Text segment:
▬▬▬▬▬▬
Another strategic issue is infrastructure, beginning with the conservations of products for which there is an equally strong commitment by international organizations led by the World Bank. Among the highly interesting and compelling projects funded by the IFC was a system devised for harvesting and storing tea in Kenya which serves 500,000 local producers. Another key sector involves operations for extending irrigated lands to close another gap in African agriculture. This is happening in a more complex setting in which the depth of biodiversity cannot be compared to that in South East Asia, for example, where the cultivation of rice alone can be extended to millions of hectares. 

And then the lack of infrastructure has a fundamental role for services, information and communications technology and mobile telephones. These, in face, can become the instruments for facilitating the access of farmers, often located in difficult to reach areas, to supply chains. These new technologies are essential for communications in real time, for coping with weather events for example, and for gaining access to services, such as those involving payments and financial matters.

In all these areas, new players are taking on significant roles on the continent. To begin with there are such big distributors as Unilever and Massmart arriving in strength in Sub-Saharan Africa. These giant businesses are carrying out extremely efficient initiatives. An example is that of the multinational GDO investing in the development of local products, including palm oil and sorbitol, also known as glucitol, used in many personal care products such as toothpaste and now imported from Asia at a great cost which impacts economic resources and obviously conditions the production cycle.

But what is more striking, and something our enterprises must carefully monitor, is the role other emerging countries are playing in the agro-industry sector in Africa. An updated snapshot of investments in Africa was made public in London in December last year by a Financial Times Live presentation of the most recent report on global investments and political risk edited by the World Bank's Multilateral Investment Guarantee.

Of a total of some 1.5 trillion dollars in foreign direct investments, the share directed to low income countries in 2013 reach the record level of 41%, a percentage which comes in absolute terms to as much as 617 billion dollars. Markets in 2013 reported that the highest rates of growth for foreign direct investments – meaning that the countries targeted appeared more attractive – were bound for South Asia and Sub-Saharan Africa where foreign investments soared by 21% and 19% respectively. Eastern Europe and the rest of Asia, on the other hand, have suffered more as the result of the economic cycle in the European Union and the slowdown of the economy in China.

The growth of South-South FDI is highly significant. These are initiatives which involve low per capita income countries acting as investors as well as countries for investing in. After recalling that China, India and Brazil accounted for the lion's share of the emerging market receiving FDI by taking up 50% of them reported for 2000, we can note that these same countries are now in the front rank as investors as well.
▬▬▬▬▬▬
Data provided:
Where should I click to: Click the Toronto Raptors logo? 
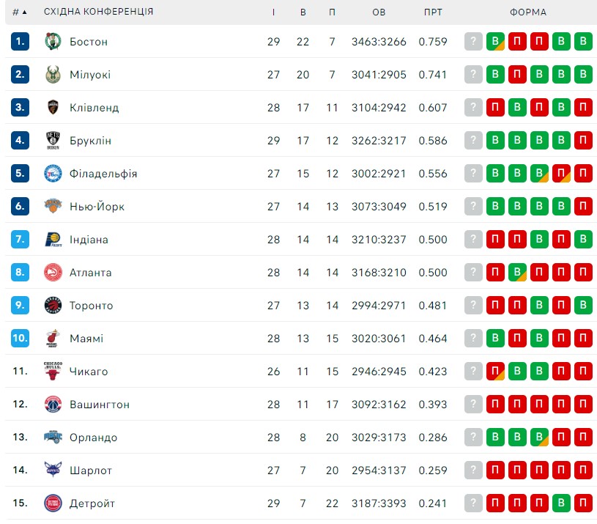tap(53, 305)
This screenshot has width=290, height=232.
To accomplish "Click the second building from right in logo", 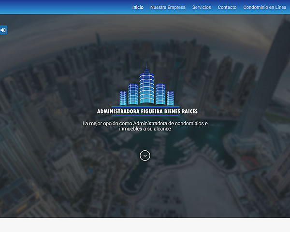I will [160, 94].
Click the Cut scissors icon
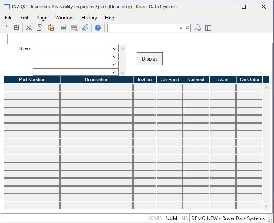Image resolution: width=274 pixels, height=223 pixels. click(29, 28)
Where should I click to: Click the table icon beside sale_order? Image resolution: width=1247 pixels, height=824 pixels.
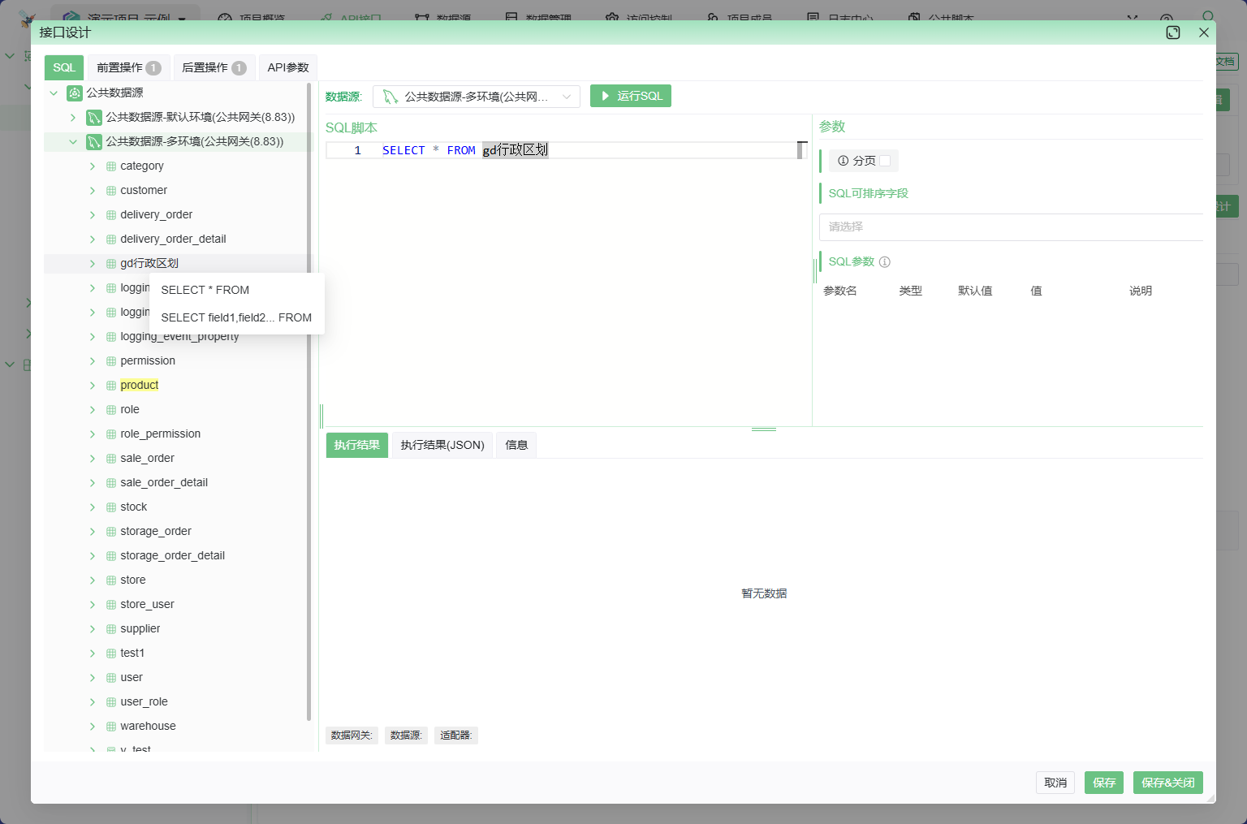coord(111,459)
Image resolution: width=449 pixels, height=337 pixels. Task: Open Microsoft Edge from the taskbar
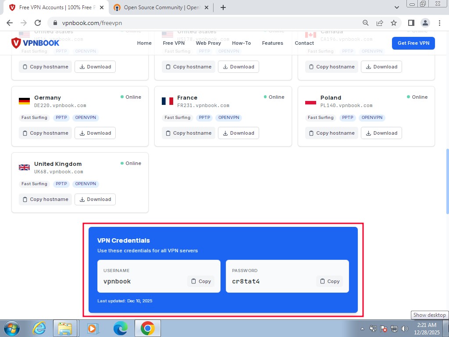(120, 328)
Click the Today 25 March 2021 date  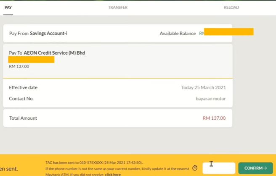[x=203, y=87]
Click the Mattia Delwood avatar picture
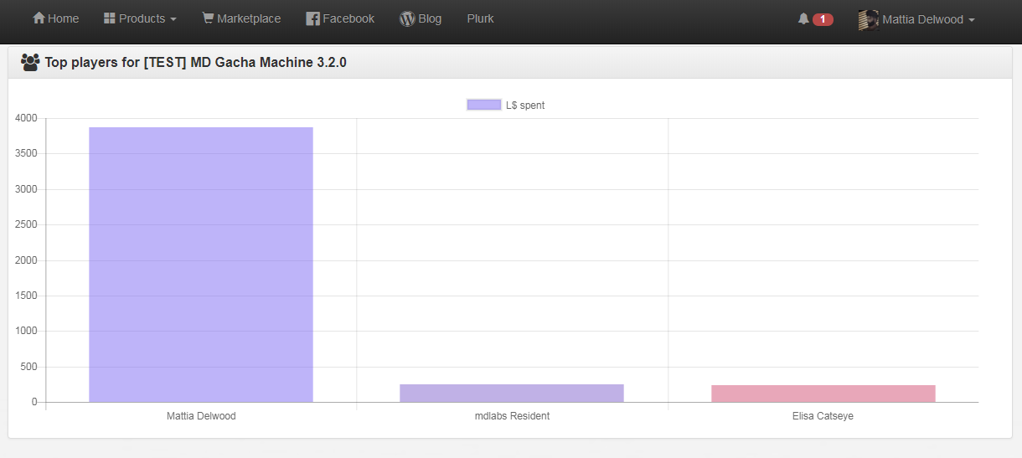This screenshot has height=458, width=1022. pyautogui.click(x=868, y=20)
▬▬▬▬▬▬
Goal 1: In the passage on African agriculture, how many local producers does the Kenyan tea harvesting and storage system serve?
Goal 2: Please filter the entries and copy every line that holds the string "icon". Case counts.

Solution 1: 500,000 local producers

Solution 2:
Click the Cut scissors icon
Where should I click to: Click the table icon beside sale_order? Image resolution: width=1247 pixels, height=824 pixels.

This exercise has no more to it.